* **Consigne**:
Quels articles de la convention de New York relative aux droits de l'enfant le texte invoque-t-il ? Répondez en une phrase, s'il vous plaît.

* **Texte**:
En ce qui concerne l'obligation de quitter le territoire :

- elle est insuffisamment motivée ; la préfète ne peut se borner à se référer à la décision de l'OFPRA sans s'en approprier les termes ;

- la préfète a omis d'exercer sa compétence en s'estimant en situation de compétence liée ;

- elle méconnaît l'article 3 de la convention européenne de sauvegarde des droits de l'homme et des libertés fondamentales et l'article L. 513-2 du code de l'entrée et du séjour des étrangers et du droit d'asile ;

- elle méconnaît l'article 8 de la convention européenne de sauvegarde des droits de l'homme et des libertés fondamentales ; le tribunal a commis une erreur en retenant qu'il était défavorablement connu des services de police alors que la préfecture n'a pas contesté son erreur sur ce point ;

- elle méconnaît les articles 3-1 et 16-1 de la convention de New York relative aux droits de l'enfant ;

- elle est entachée d'une erreur manifeste d'appréciation ;

En ce qui concerne le pays de renvoi :

- elle est insuffisamment motivée ; la préfète ne peut se borner à se référer à la décision de l'OFPRA sans s'en approprier les termes ;

- la préfète a omis d'exercer sa compétence en s'estimant en situation de compétence liée ;

- elle méconnaît l'article 3 de la convention européenne de sauvegarde des droits de l'homme et des libertés fondamentales et l'article L. 513-2 du code de l'entrée et du séjour des étrangers et du droit d'asile ; dès lors que la Géorgie est un pays sûr et que le recours contre la décision lui refusant l'asile introduit devant la cour nationale du droit d'asile n'est pas suspensif, la Cour doit la faire bénéficier du doute afin de ne pas l'exposer à un risque de traitement contraire aux articles 2 ou 3 de la convention européenne de sauvegarde des droits de l'homme et des libertés fondamentales ; en l'occurrence il existe un doute plus que sérieux sur la légalité de la décision de la renvoyer en Géorgie ;

- elle méconnaît l'article 8 de la convention européenne de sauvegarde des droits de l'homme et des libertés fondamentales ; le tribunal a commis une erreur en retenant que son époux était défavorablement connu des services de police alors que la préfecture n'a pas contesté son erreur sur ce point ;

- elle méconnaît les articles 3-1 et 16-1 de la convention de New York relative aux droits de l'enfant ;

- elle est entachée d'une erreur manifeste d'appréciation.

* **Données extraites**:
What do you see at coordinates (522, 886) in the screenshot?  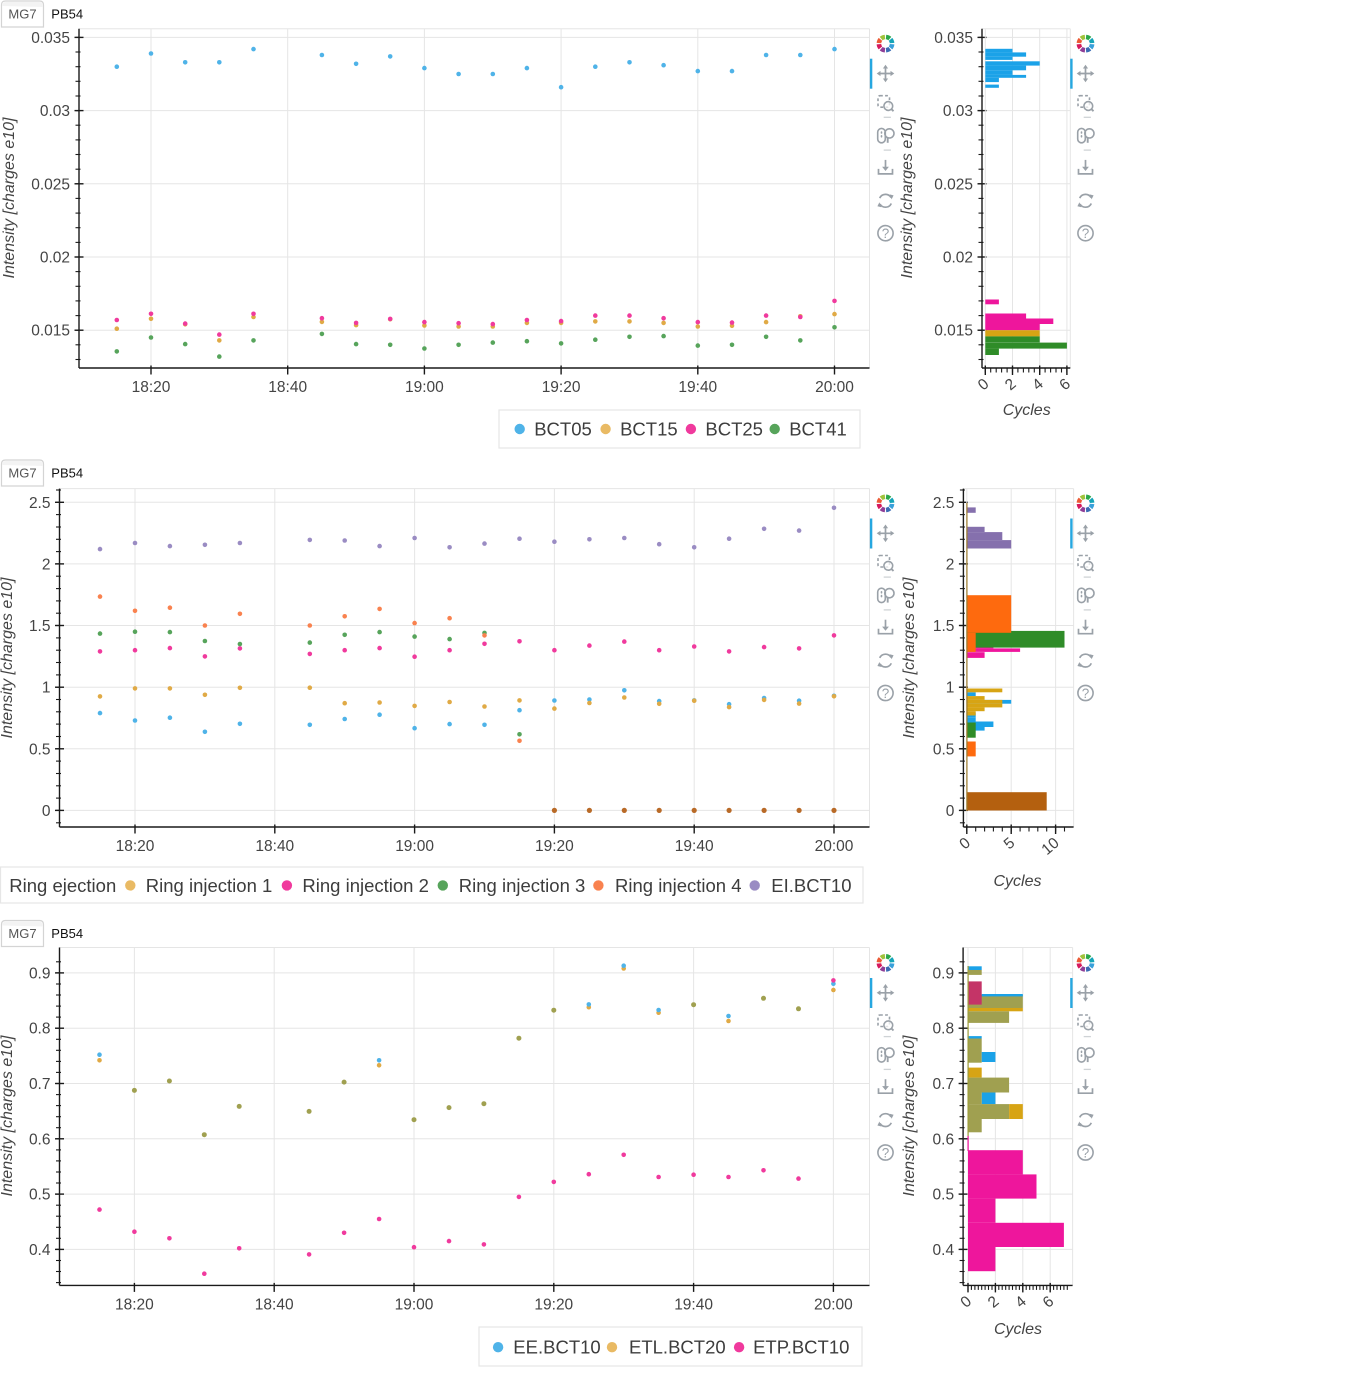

* * *

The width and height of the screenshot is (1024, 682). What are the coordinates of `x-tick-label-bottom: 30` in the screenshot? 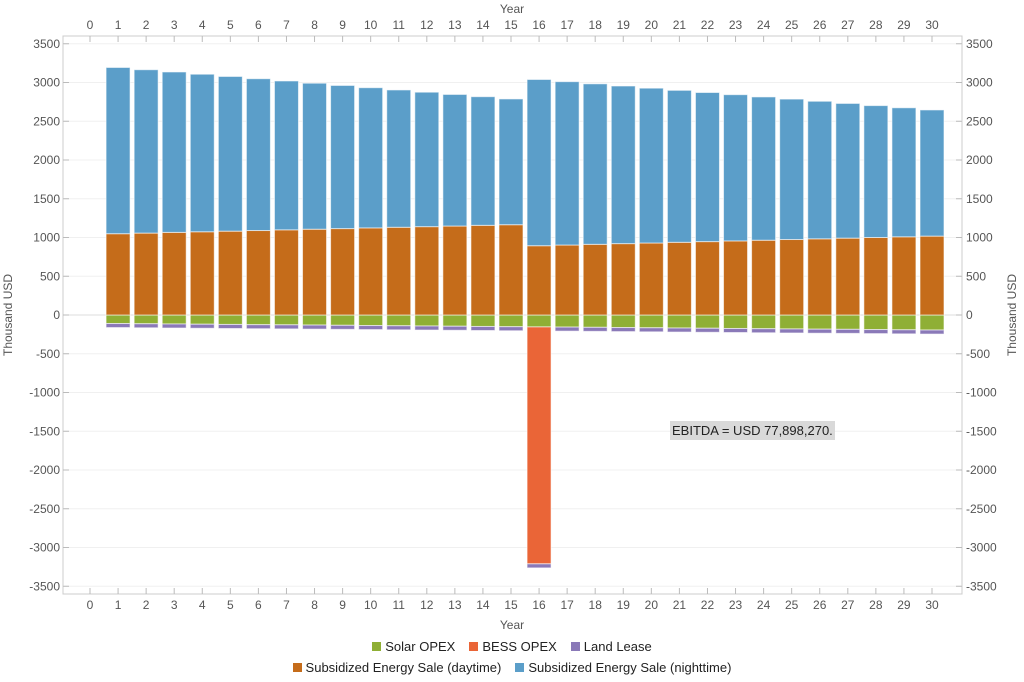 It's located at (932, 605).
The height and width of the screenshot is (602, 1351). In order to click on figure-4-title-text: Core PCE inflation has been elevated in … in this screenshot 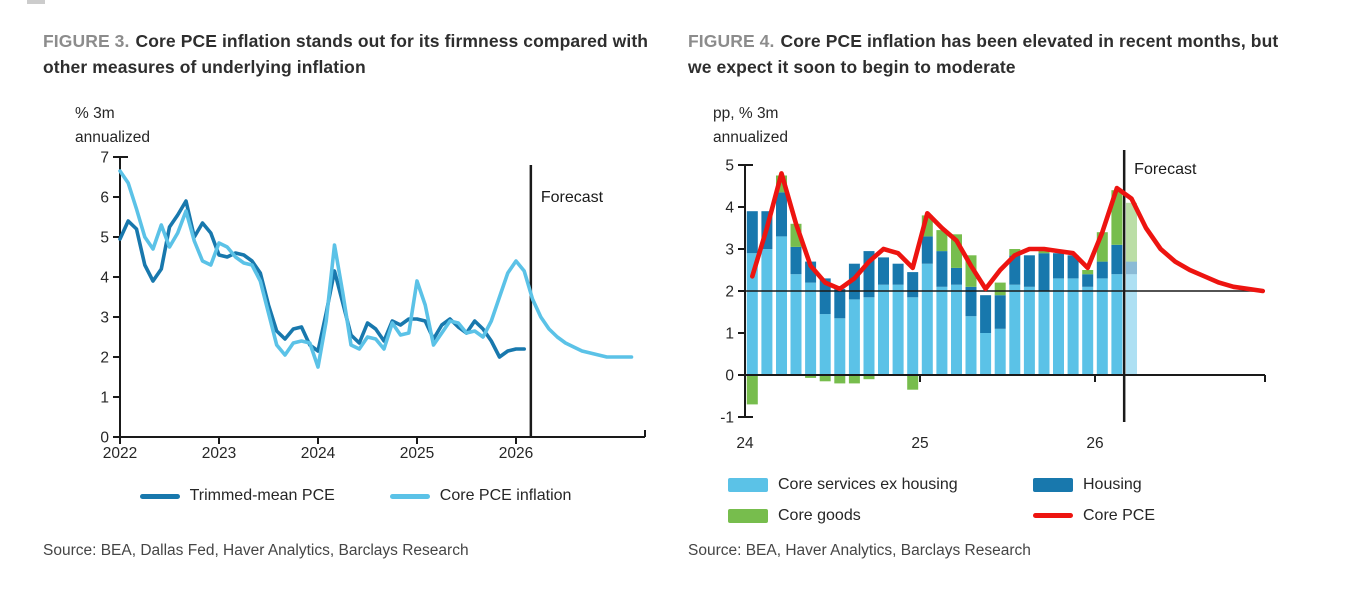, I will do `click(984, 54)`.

* **Réponse**:
Le texte invoque les articles 3-1 et 16-1 de la convention de New York relative aux droits de l'enfant.